The invader tore through the Atlantic with alarming speed. An animated map on the website of the Reef Environmental Education Foundation (REEF) shows the lionfish’s ominous march, starting with a red dot off Fort Lauderdale showing its discovery in Atlantic waters in 1985, then progressing up the southeastern U.S. coast through Massachusetts, east to Bermuda and throughout the entire Caribbean and Gulf of Mexico by 2013. “Lionfish are the worst marine invasion to date,” reports the FWC.

The best means of controlling lionfish is harvesting by recreational and commercial divers. Spearfishing or using a hand-held net are the most effective methods for catching them. Annual lionfish tournaments and derbies challenge divers to catch the most lionfish. Reports show these events have kept populations in check in some cases.

At the same time, chefs and consumers have discovered that lionfish is delicious. Whole Foods Market started selling lionfish at all their Florida stores and chefs from the Keys to points north began serving it on menus, creating a market for this tasty predator. Early adopters include The Stoned Crab and the Square Grouper in the Florida Keys.
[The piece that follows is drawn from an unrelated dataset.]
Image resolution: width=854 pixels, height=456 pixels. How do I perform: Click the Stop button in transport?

One of the chefs who has taken the lionfish issue under his wing is Miami chef Allen Susser. In his new cookbook, Green Fig and Lionfish, he says his first encounter with the spiny fish was at Anse Chastanet in Saint Lucia, where he is consulting chef. Local divers brought them in with the morning’s catch, complaining how they were eating everything on the reef and destroying the lobster grounds. Then he tasted them. “It was love at first bite.”
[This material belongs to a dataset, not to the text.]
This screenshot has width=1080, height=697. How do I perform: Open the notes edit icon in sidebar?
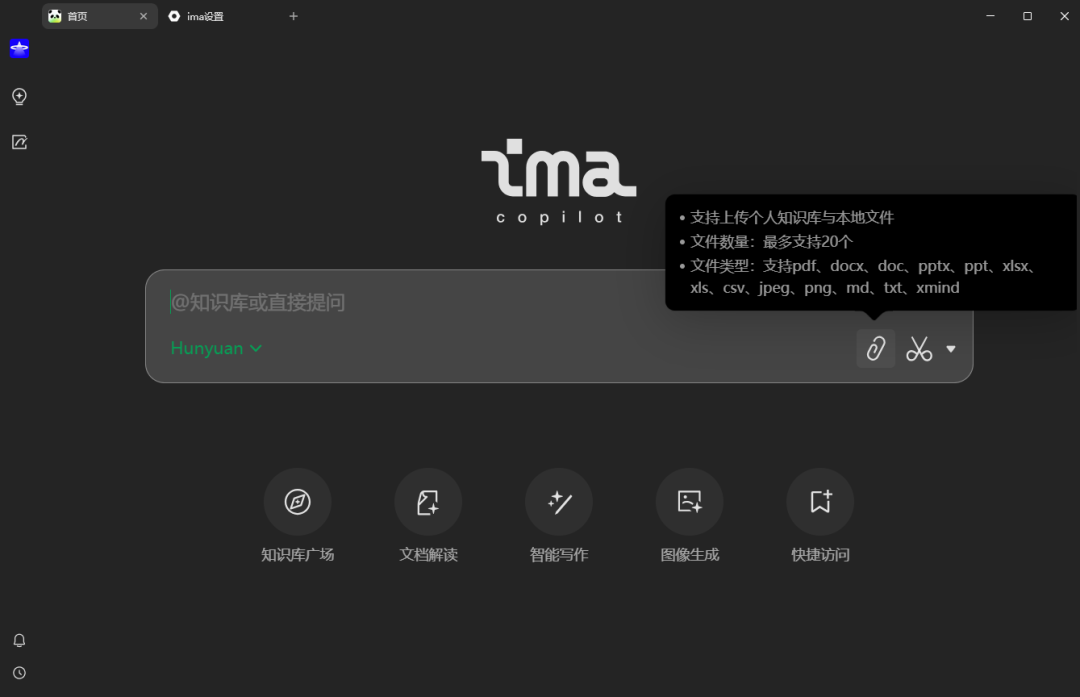point(19,142)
Is it realistic to think we can eat it to beat it?

“I really do think so,” he says. “It’s a beautiful white-fleshed fish with sweet, briny meat.”

In addition to his cookbook, Susser and Sarah Curry are co-chairing the new Slow Fish Miami, one of the outreach initiative of the Slow Food International movement that focuses on sustainable seafood. The effort is built on three principles: good – fresh and delicious seasonal fish; clean – products that respect the environment and human health; and fair – accessible prices for consumers and fair earnings for producers and workers.  

Upcoming events will include sustainable seafood training for hospitality staff, tours of fish hatcheries and farms and, of course, a lionfish derby.

“We’re trying to create demand,” says Susser. “We really need to get people eating it.”